- Text
---

Der Vorsitzende des Rates für Nachhaltige Entwicklung, Volker Hauff, hat seine Anforderungen an das noch zu verabschiedende Klimaschutzprogramm der Bundesregierung formuliert. Es reiche nicht aus, einzelne Maßnahmen aufzuzählen. Werde ein Ziel benannt, so müssten dazu konkrete Verantwortlichkeiten verteilt werden und dann im Halbjahresrhythmus auch kontrolliert werden mittels Rechenschaftsbericht.

Moderation: Jule Reimer |
    Jule Reimer: Welche Erwartungen hat der Nachhaltigkeitsrat an das Klimaschutzprogramm der Bundesregierung, das am 23. und 24. August bei der Kabinettsklausur in Meseburg beschlossen werden soll?

    Volker Hauff: Wir haben der Bundesregierung sehr klipp und klar gesagt - sowohl im Energiegipfel als auch in einer ersten Stellungnahme -, dass es nicht reicht, Ziele zu benennen und dass es auch nicht reicht, einzelne Maßnahmen aufzuzählen, insbesondere staatliche Ausgabenprogramme zu definieren. Also, wenn man ein Ziel benannt hat, also wie zum Beispiel Erhöhung der Energieeffizienz, und dem auch zugeordnet hat eine bestimmte Maßnahme, nämlich Erhöhung der Energieproduktivität, dann muss auch gesagt werden: Wer trägt in diesem Prozess welche Verantwortlichkeiten? Welche Rolle spielt die Industrie, welche Rolle spielen die Verbraucher, welche Rolle spielt die Regierung? Und dann muss man dafür auch ein ganz sauberes Reporting- und Controlling-System aufmachen. Solange das nicht geschieht, halte ich das alles für Absichtserklärungen, sehr wohlmeinende Absichtserklärungen, die da abgegeben werden, aber nicht für etwas, wohinter ein wirklicher Gestaltungswille steht. Ich verkenne nicht, dass das schwierig ist, die Privatwirtschaft und die Regierung und die zivile Gesellschaft auf einen Nenner zu bringen. Aber wenn man sich vor diesem Problem drückt, dann wird das Ganze misslingen und dann wird nach wenigen Jahren festgestellt, April, April, wir haben die Ziele leider nicht erreicht.

---

- Quelldaten
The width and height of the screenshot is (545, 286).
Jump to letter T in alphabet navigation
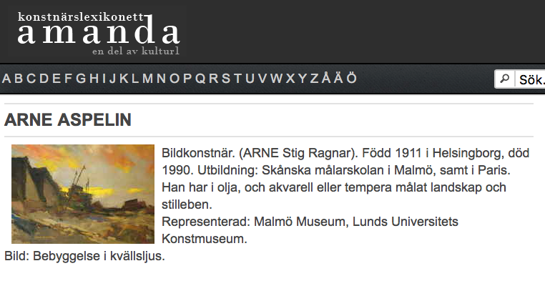point(237,79)

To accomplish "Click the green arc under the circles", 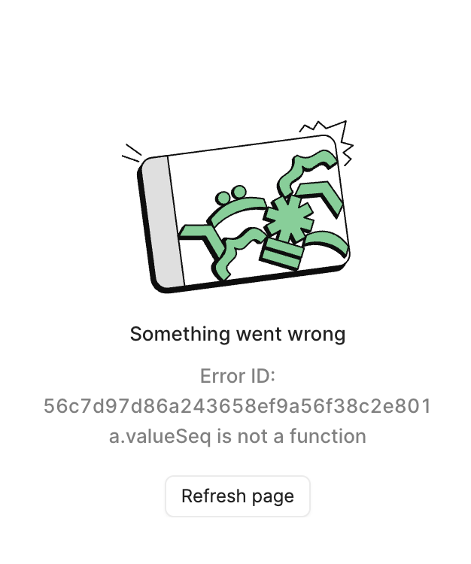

---

- Arbeitsanweisungen
**a)** Stimmen die folgenden Aussagen mit dem Interview zum Klimaschutzprogramm überein? Beantworten Sie jede mit Ja oder Nein und zitieren Sie die entscheidenden Worte wörtlich.
(i) Laut Volker Hauff genügt es, Ziele zu benennen.
(ii) Das Klimaschutzprogramm soll bei der Kabinettsklausur in Meseburg beschlossen werden.
(iii) Volker Hauff hält es für leicht, Privatwirtschaft, Regierung und zivile Gesellschaft auf einen Nenner zu bringen.
**b)** Führen Sie das Interview zum Klimaschutzprogramm im Anschluss an seinen letzten Satz fort.

- Lösungen
**a)**
(i) Nein: „dass es nicht reicht, Ziele zu benennen“
(ii) Ja: „das am 23. und 24. August bei der Kabinettsklausur in Meseburg beschlossen werden soll“
(iii) Nein: „Ich verkenne nicht, dass das schwierig ist, die Privatwirtschaft und die Regierung und die zivile Gesellschaft auf einen Nenner zu bringen.“

**b)**
    Reimer: Heißt das, Sie wollen kein Gesamtziel, also, Steigerung der Energieeffizienz um 20 Prozent bis 2020, sondern Sie möchten das aufgegliedert haben, der Beitrag der Industrie sollte X Prozent sein und der Haushalt Y Prozent?

    Hauff: Es dreht sich nicht um ein Entweder-oder, sondern gerade weil ich das übergeordnete Ziel für richtig halte, ist es notwendig, dieses Ziel mit Maßnahmen zu unterlegen, und zwar nicht global "die Wirtschaft soll irgendwas machen", sondern: Was geschieht im Bereich der Haushaltsgeräte? Was geschieht im Bereich des Verkehrs? Hier gibt es eine Vielzahl von Maßnahmen, die da diskutiert wird, was geschieht im Bereich der Gebäudeisolierung und so weiter, und so fort, und die müssen zusammengefasst werden und dann aber auch in einem Controlling-System gemanagt werden, weil es reicht nicht, Absichtserklärungen abzugeben.

    Reimer: Würden Sie da verbindliche Vorgaben machen für die Industrie, oder setzen Sie auch auf freiwillige Selbstverpflichtungen?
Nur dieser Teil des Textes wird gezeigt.